On this remote adventure, we'll be charting a path across large swaths of Mongolia's striking terrain. Along the way, we'll have the chance to visit with nomadic families and dive into the complicated history of the Mongol Empire. We'll stay in traditional ger camps and taste classic food and drink, including Airag, the fermented mare's milk that's a local favorite. Our journey will culminate with the annual Naadam Festival among thousands of other spectators, observing physical feats that pay tribute to Mongolia's warring history.
We recommend a medium level of physical fitness, since we'll be embarking on very active days together. You should be comfortable walking between three and five miles per day without difficulty, and spending extended periods of time on your feet. There will be several walks and optional horseback rides. If you're uncertain about whether this trip is a good fit, please contact us and we'd be happy to discuss with you further.
In cities or large towns you will be accommodated in 3- to 4-star, twin-share hotels that are centrally located, atmospheric, and reliable. While in the more remote regions, we will be staying in ger camps. A ger is a circular felt yurt used by nomadic people. Warm in winter and cool in summer, these camps offer a unique and awesome cultural experience.
The ger camps provide basic but comfortable accommodation. Gers typically include four beds around the perimeter of the ger, with a wood-burning stove and low table in the center. The potbelly stoves can generate quite a temperature inside the ger. Wooden floors are generally provided. There are basic shower and washing facilities available, and hot water is supplied to all gers.
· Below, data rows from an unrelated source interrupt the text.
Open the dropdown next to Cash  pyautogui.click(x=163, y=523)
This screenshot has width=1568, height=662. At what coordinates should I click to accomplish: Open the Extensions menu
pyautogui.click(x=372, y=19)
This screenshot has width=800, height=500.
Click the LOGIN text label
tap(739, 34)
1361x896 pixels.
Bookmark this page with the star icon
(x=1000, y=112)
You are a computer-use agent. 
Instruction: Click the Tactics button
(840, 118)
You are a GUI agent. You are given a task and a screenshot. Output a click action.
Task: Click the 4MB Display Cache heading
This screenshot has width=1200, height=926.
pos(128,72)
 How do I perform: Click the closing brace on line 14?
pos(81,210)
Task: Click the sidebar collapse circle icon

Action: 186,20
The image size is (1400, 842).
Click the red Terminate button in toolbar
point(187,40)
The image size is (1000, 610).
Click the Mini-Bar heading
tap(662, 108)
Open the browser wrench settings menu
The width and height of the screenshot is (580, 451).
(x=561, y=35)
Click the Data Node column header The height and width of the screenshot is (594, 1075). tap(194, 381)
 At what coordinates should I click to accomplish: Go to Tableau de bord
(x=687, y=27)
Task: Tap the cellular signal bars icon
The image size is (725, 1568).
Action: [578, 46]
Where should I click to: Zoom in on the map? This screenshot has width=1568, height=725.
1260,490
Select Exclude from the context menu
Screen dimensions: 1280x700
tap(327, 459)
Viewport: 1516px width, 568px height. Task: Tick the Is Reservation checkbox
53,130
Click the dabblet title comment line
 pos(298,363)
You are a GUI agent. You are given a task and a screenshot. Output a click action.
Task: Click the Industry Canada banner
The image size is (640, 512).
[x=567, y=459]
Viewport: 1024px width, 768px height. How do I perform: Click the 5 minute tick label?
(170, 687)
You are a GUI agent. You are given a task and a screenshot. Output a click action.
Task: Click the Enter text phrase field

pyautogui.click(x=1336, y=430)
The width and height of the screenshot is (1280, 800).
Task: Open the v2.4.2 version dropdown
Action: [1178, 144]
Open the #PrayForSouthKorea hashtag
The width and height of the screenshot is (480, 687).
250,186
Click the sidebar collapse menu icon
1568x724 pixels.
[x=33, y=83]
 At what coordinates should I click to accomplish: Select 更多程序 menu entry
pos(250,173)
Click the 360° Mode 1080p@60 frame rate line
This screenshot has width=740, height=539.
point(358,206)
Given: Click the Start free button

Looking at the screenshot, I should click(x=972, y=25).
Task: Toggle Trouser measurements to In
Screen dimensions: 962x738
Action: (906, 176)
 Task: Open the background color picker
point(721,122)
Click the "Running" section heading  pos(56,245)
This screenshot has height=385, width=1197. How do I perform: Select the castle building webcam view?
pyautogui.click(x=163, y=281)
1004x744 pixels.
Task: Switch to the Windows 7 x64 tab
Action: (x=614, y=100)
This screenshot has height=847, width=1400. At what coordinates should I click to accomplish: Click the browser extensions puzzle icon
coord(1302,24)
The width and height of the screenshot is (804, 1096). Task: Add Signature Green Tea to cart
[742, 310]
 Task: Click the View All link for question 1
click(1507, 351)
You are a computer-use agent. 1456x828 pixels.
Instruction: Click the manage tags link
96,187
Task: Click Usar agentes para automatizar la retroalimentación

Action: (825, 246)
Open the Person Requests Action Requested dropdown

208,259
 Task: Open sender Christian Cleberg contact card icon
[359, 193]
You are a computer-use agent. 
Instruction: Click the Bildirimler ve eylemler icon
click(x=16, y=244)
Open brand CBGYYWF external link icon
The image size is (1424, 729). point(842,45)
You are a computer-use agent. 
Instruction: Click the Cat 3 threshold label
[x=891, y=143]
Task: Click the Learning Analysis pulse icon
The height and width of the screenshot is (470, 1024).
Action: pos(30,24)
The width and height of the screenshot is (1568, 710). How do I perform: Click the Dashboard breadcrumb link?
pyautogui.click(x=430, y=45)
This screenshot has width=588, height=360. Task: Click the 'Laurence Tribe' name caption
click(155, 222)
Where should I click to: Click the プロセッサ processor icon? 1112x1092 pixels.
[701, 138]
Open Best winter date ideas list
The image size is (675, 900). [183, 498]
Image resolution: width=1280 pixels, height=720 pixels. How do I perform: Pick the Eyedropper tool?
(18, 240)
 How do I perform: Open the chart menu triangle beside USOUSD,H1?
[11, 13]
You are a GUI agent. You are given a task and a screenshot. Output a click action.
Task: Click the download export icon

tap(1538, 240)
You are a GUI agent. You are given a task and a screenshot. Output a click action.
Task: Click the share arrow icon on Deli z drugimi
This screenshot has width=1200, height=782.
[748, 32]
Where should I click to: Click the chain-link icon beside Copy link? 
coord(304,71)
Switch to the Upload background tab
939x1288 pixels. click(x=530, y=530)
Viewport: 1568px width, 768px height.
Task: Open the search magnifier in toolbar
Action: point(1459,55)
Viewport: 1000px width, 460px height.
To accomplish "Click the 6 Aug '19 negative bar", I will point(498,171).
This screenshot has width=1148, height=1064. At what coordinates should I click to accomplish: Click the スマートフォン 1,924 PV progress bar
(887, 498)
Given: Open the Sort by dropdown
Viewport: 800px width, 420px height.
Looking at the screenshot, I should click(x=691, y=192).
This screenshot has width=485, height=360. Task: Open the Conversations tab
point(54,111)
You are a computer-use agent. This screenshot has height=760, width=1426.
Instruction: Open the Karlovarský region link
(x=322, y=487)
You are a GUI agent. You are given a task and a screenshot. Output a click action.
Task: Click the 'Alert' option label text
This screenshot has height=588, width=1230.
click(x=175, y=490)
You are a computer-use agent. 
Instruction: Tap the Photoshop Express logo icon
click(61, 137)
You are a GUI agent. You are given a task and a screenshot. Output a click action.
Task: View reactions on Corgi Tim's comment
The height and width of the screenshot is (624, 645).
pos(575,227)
Washing facilities are separate in men’s and women’s shower and toilet blocks. All bedding is provided at the ger camps and you will not be expected to bring your own sleeping bag.
Yes! We are always happy to accommodate everyone's dietary needs. While Mongolia has a very meat-heavy diet, there are still a variety of options. Those who can consume diary shouldn't miss the opportunity to try airag, fermented mares milk!
If you're a U.S. citizen, you won't need a visa as we are visiting for fewer than 90 days, but your passport must be valid for at least six months beyond your date of arrival. If you were staying for more than 30 days, you'd need to register with Mongolian Immigration within seven days of arrival.
In Ulaanbaatar, the capital, you'll see highs of 75-90°F with lows of 61°F. While traveling to other locations on the itinerary, the temperature will vary, with average temperatures of 61°F.
A ger, or portable yurt utilized by nomadic families, is pronounced as "gaire." They often have beautiful and brightly painted doors, are round and have wood-burning stoves to keep you warm and cozy.